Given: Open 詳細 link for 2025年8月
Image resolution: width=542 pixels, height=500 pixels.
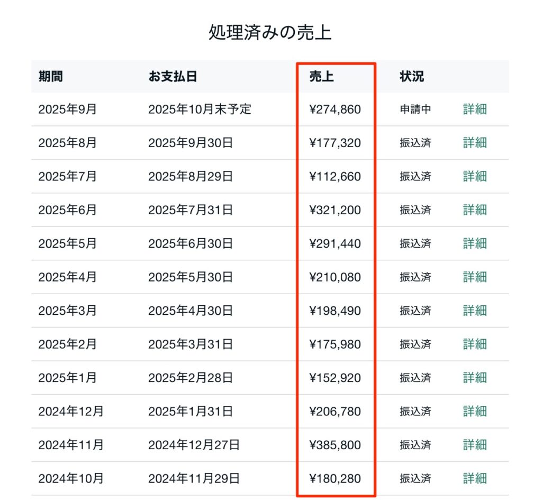Looking at the screenshot, I should coord(475,143).
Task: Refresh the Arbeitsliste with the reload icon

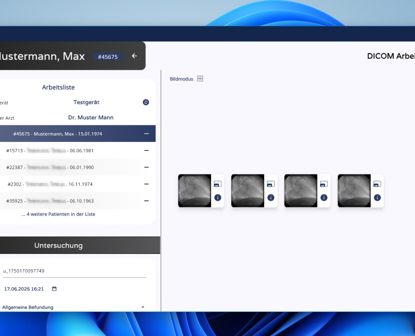Action: [145, 102]
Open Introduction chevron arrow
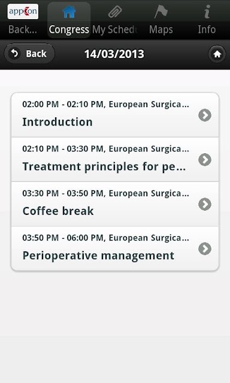 [205, 115]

Exercise details >> List every line in the data above that contains the string "Open", matching case exactly.

Worked answer >>
Given: Open 詳細 link for 2025年8月
Open Introduction chevron arrow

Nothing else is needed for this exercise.